To begin, you will want to look at the manual for the sewing machine you are using. If you don't have a manual, I'm sure you can google your machine's model number and find a PDF version of the manual online. If not, you can do some research on the Internet. Youtube has some great videos showing the basics. I just popped over to Singer (my machines) and see that I can download any of them. While you're at it, you might want to pick up some sewing machine oil. Be sure it's for sewing machines. You can get this anywhere you can buy sewing supplies.
How often should you clean it? I've seen some articles saying after every project. Well, that can be confusing because I may do one project that requires seven or eight hours of stitching time, or I might throw a mug rug together can be done in about an hour. It really depends on how often you use your machine.
Is your machine a workhorse?
Do you do assembly line sewing?
Do you crank out a bunch of potholders for craft shows?
In the above cases, you're going to want to clean it at least once a day.
Are you an occasional sewer?
Only sew once in a while?
For these stitchers, you might want to clean after each project so you don't lose track of when you did it last.
I personally sew often, but my machine isn't what I'd call a workhorse, so I make sure to clean and oil my machine once or twice a month.
My Personal Tips: Now you know the importance and basics, and have read your manual or researched your machine, so you know what to do. I'm now going to share some of my own tips with you.

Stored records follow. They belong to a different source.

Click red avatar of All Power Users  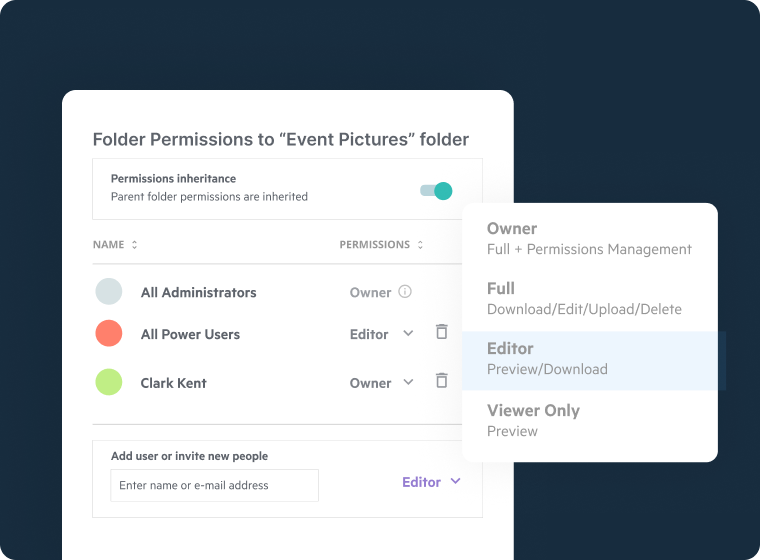pos(109,334)
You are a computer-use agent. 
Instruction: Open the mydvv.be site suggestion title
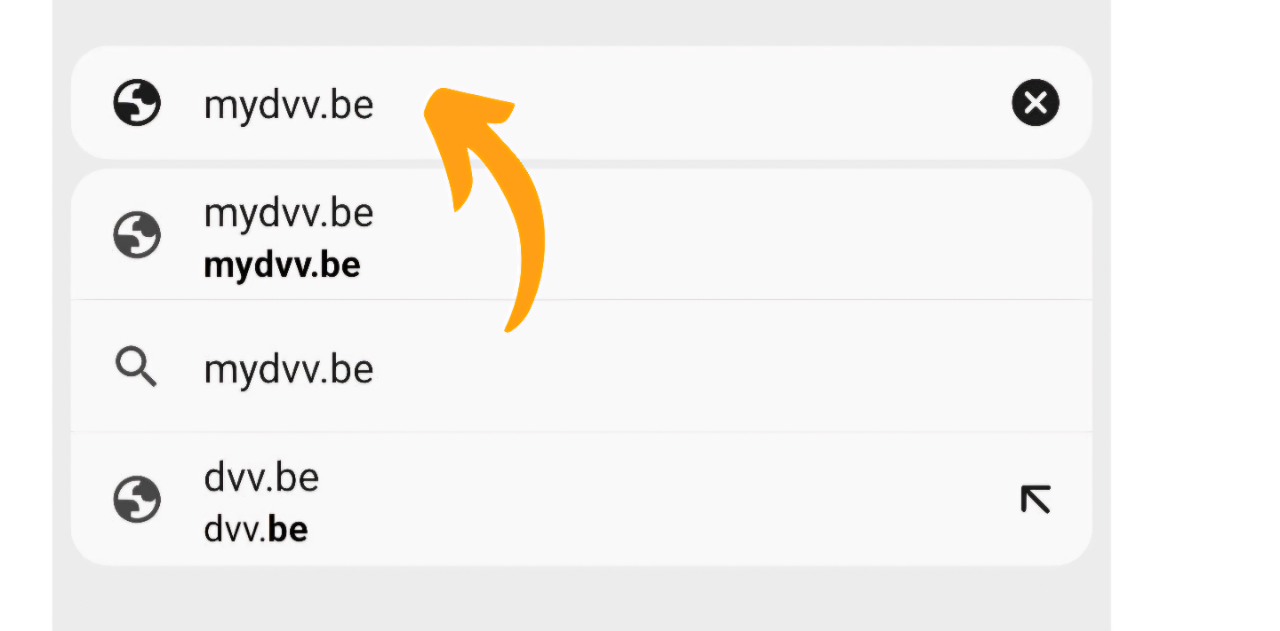(288, 213)
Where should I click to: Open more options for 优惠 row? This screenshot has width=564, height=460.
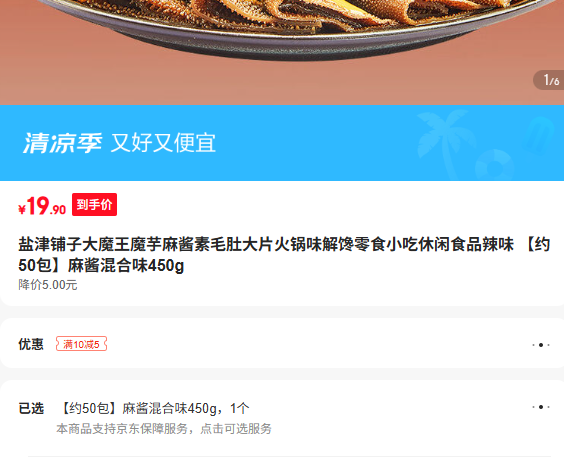[541, 345]
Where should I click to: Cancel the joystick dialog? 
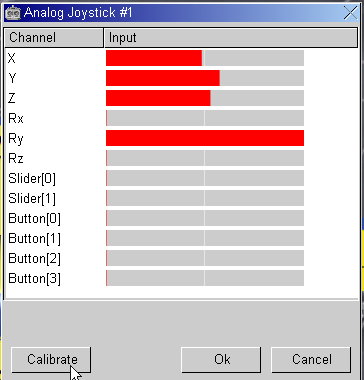(x=311, y=360)
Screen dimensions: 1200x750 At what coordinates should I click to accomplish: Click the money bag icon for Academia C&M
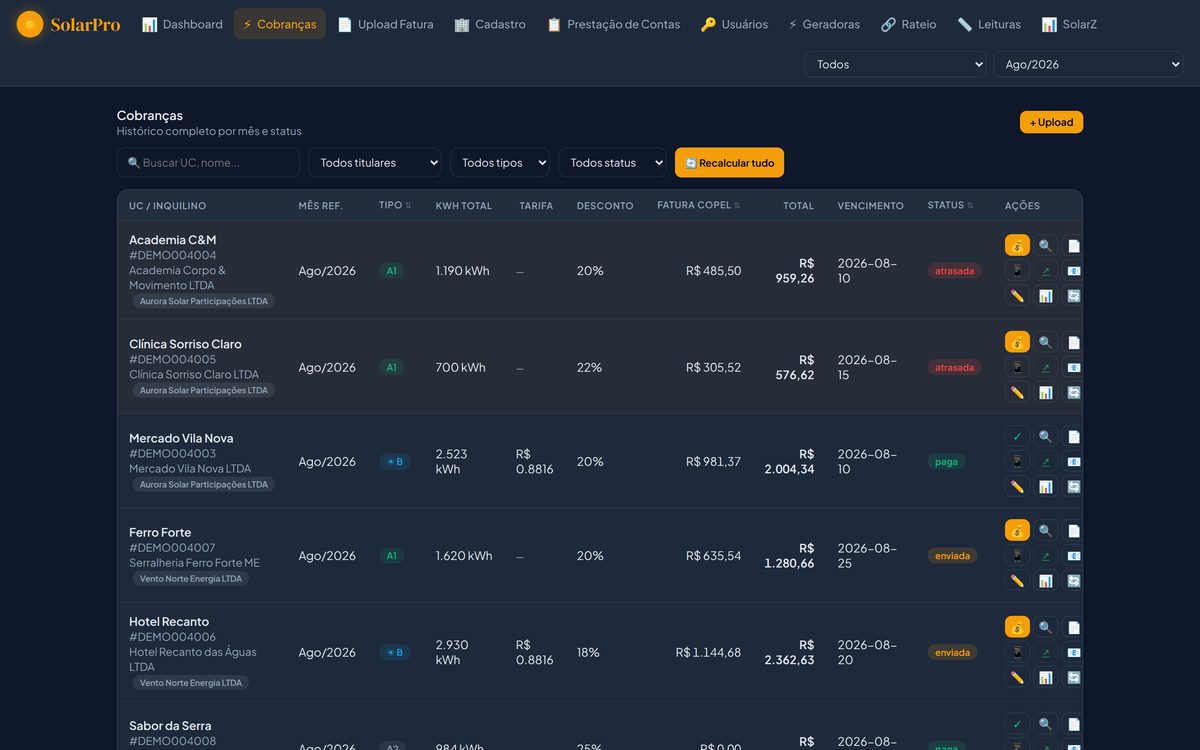1017,245
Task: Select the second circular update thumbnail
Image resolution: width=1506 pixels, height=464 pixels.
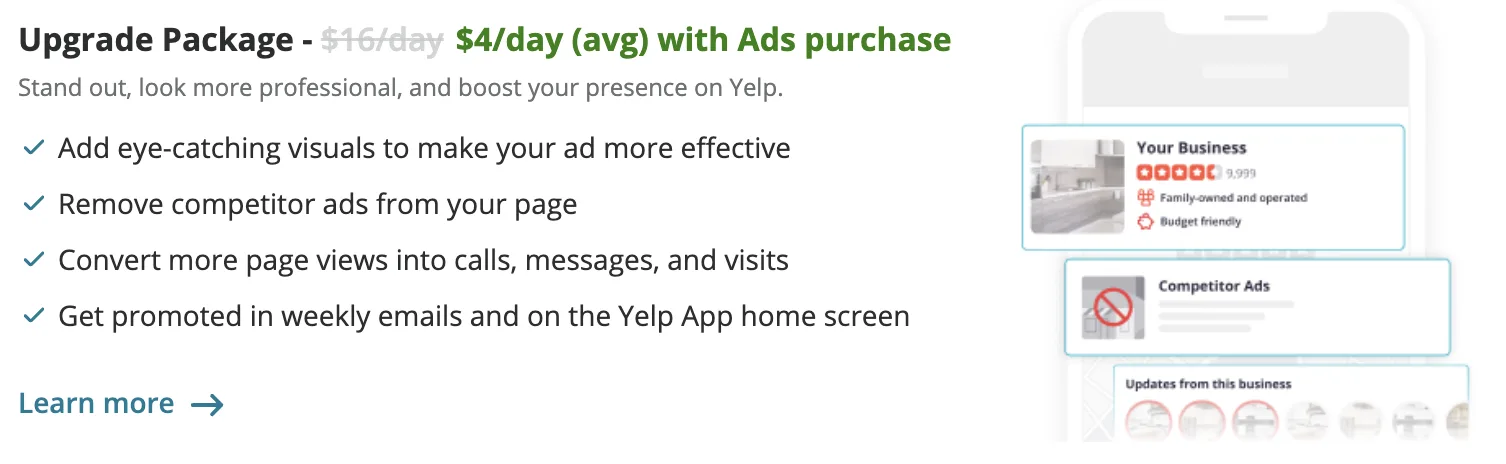Action: click(1202, 420)
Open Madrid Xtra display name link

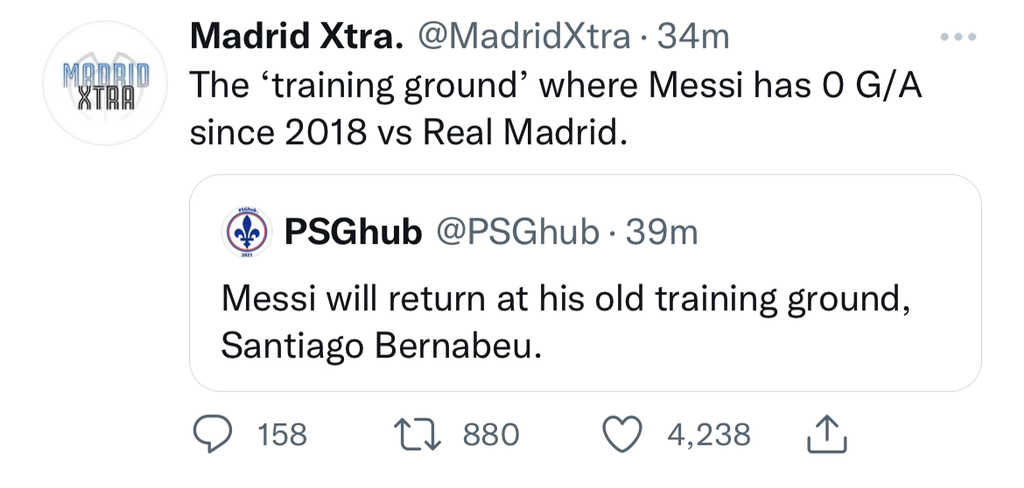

1. Fresh oil is a must. If you aren't sure how long your oil has been sitting in your cabinet, or your oil has turned yellow or another funny color, toss it and buy another one. Old and dirty oil will not be good for your machine. It's not that expensive to replace.
2. When removing or replacing the throat plate, be careful with those screws to make sure they don't fall into the machine.
3. Never blow into the machine to remove dust and lint. You can actually send the gunk to places you don't want it. You can use a small vacuum and remove it that way if you want.
4. I'm not a fan of that small and stiff brush that comes with the machine. I use a soft makeup brush that I bought just for this purpose. The lint seems to attract to it like a magnet, and since it's so soft, you can really get a nice cleaning job.
5. Now is a good time to discard the old needle so you can start your next project with a fresh one.
6. I always run some old fabric through the machine as if I were sewing (without thread) to run the oil through.